◆ PROMPT: Your answer must consist of every line from the data below that includes the word "group".

-- Opening Marker --

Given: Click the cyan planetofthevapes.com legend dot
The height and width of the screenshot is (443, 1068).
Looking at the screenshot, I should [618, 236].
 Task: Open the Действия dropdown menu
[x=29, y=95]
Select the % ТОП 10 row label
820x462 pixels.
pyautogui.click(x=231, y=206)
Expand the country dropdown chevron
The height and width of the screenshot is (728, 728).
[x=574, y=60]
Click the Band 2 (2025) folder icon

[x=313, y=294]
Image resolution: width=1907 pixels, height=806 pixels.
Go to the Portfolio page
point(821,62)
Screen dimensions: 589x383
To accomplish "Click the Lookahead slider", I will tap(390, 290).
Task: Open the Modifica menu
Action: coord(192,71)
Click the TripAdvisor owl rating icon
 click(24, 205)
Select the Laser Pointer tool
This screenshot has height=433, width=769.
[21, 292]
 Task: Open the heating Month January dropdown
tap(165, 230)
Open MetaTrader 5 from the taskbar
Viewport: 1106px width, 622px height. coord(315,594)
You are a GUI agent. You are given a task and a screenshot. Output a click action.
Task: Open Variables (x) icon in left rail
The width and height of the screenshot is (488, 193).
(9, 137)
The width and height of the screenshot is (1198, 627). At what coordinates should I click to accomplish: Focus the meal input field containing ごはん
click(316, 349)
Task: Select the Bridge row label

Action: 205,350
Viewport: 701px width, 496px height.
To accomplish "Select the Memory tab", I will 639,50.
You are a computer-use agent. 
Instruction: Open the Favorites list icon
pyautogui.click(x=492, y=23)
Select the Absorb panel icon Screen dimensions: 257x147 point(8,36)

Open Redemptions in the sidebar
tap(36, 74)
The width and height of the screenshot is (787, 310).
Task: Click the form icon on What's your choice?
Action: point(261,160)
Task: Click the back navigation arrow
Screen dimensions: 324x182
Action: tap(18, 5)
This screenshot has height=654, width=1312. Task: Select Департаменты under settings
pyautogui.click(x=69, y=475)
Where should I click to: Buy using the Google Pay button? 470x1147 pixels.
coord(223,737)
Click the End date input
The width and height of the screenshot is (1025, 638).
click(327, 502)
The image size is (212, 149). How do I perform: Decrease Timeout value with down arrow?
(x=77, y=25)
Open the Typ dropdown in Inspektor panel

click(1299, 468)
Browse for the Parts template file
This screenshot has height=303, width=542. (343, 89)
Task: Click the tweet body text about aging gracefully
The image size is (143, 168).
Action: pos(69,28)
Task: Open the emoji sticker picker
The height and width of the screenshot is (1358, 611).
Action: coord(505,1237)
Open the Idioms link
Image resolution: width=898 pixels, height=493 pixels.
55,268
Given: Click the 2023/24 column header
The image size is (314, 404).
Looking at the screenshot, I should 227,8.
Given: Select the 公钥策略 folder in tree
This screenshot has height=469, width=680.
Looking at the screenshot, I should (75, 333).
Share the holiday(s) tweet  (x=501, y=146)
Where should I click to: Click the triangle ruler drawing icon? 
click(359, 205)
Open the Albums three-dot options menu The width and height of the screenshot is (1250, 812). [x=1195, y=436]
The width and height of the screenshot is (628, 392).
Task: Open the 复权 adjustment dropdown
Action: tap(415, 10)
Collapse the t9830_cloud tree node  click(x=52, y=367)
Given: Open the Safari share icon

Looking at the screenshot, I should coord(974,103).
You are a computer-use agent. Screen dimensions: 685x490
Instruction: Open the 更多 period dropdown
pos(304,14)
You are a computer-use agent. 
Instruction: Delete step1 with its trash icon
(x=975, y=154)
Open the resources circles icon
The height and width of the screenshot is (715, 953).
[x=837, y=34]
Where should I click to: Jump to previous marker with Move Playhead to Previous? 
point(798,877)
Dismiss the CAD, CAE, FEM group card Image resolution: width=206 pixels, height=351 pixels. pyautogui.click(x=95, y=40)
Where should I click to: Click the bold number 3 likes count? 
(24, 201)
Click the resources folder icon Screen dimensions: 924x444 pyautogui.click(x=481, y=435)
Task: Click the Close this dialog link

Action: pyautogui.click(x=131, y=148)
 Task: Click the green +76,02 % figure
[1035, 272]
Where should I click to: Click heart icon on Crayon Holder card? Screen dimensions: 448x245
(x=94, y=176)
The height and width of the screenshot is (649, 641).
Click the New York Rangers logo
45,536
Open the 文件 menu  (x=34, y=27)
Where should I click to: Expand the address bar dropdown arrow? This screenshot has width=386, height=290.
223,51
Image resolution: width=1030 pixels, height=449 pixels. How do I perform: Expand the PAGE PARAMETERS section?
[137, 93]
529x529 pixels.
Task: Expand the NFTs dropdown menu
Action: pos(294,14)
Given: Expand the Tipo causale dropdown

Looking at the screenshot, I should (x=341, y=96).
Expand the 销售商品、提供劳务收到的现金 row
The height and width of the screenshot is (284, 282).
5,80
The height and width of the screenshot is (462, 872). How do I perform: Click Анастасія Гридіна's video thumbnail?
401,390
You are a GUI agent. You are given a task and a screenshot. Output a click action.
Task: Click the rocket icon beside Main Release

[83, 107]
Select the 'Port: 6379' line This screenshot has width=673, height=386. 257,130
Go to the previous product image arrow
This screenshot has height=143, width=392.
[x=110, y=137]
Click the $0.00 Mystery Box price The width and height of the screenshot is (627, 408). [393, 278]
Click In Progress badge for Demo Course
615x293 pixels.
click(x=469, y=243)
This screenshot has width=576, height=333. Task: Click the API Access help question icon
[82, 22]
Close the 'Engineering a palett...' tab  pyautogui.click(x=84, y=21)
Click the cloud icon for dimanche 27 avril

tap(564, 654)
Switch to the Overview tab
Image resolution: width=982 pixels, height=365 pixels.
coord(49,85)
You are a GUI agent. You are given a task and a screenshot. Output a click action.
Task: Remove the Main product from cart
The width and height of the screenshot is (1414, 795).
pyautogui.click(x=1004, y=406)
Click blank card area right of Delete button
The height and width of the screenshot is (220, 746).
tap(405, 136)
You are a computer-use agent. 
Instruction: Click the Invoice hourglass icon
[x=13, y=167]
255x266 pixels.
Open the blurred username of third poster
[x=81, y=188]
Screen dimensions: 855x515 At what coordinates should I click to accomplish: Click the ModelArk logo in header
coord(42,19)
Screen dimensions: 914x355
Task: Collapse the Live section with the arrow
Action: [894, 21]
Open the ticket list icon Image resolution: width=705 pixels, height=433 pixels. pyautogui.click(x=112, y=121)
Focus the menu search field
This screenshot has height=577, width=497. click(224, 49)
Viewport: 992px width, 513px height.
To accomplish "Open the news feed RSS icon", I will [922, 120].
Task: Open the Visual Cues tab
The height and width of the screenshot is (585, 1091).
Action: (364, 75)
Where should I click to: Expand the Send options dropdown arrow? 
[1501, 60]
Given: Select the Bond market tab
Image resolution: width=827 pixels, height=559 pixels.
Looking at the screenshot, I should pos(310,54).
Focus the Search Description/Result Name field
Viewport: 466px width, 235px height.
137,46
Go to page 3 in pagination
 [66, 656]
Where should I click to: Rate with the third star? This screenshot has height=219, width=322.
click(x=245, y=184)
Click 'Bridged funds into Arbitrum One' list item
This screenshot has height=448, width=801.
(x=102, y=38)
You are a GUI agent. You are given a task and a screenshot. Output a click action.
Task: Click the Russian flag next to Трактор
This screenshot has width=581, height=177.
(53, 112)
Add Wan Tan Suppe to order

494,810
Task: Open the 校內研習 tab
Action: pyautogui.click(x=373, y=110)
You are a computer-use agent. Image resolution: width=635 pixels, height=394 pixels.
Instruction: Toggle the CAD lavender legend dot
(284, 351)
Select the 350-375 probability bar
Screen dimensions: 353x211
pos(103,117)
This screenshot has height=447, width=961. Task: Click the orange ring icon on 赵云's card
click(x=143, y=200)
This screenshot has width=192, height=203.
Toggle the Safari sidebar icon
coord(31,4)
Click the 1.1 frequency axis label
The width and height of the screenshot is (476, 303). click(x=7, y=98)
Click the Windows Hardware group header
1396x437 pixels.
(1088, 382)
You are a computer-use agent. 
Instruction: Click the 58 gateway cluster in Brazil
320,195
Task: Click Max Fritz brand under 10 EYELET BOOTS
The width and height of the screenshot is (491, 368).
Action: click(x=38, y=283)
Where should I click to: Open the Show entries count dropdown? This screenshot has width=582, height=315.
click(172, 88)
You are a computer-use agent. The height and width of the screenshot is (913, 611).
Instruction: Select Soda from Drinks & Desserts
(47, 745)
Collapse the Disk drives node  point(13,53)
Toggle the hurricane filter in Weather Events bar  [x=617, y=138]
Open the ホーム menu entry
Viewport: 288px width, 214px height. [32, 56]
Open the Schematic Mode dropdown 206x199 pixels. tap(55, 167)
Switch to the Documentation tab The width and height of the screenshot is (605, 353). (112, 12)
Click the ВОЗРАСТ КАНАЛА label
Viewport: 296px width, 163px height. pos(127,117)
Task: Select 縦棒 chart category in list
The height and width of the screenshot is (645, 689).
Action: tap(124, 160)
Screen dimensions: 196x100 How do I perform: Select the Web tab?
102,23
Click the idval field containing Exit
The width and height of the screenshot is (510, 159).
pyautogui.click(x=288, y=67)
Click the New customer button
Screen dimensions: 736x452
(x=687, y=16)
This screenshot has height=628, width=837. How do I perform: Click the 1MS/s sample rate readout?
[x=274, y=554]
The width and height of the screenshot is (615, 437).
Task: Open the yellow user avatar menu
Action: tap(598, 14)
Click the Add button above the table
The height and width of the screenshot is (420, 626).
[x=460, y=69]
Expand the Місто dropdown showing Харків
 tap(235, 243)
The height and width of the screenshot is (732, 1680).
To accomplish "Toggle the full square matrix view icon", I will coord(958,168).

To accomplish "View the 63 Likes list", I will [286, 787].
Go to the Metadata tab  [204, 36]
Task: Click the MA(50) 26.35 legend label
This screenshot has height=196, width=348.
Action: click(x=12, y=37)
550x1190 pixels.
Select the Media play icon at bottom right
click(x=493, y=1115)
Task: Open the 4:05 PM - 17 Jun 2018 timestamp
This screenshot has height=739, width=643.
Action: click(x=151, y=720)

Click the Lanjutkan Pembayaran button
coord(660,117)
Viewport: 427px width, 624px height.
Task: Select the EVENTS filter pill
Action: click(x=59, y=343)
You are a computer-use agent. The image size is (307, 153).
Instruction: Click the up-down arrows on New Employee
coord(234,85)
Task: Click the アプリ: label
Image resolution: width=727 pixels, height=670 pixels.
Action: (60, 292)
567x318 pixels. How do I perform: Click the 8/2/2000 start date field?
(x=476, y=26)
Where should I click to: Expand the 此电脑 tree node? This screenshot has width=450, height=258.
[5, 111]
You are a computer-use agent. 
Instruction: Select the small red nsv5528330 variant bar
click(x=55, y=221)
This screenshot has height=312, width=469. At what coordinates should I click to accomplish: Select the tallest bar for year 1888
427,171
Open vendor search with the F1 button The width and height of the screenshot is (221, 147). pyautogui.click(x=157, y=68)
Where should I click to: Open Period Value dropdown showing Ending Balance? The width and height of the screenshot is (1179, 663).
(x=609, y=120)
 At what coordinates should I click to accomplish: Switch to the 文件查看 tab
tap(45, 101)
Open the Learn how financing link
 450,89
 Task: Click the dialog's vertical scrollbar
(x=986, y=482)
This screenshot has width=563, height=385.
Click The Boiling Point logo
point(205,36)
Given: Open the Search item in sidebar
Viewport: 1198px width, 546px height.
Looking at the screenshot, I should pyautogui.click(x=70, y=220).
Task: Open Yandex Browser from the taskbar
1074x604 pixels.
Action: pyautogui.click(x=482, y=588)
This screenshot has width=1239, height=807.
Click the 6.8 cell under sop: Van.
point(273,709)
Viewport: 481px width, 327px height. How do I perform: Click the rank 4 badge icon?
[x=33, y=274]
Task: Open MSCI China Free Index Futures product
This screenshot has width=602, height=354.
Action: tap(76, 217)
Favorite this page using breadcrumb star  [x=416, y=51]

-- Closing Marker --

◆ RESULT OF THE TASK:
Dismiss the CAD, CAE, FEM group card Image resolution: width=206 pixels, height=351 pixels. pyautogui.click(x=95, y=40)
Click the Windows Hardware group header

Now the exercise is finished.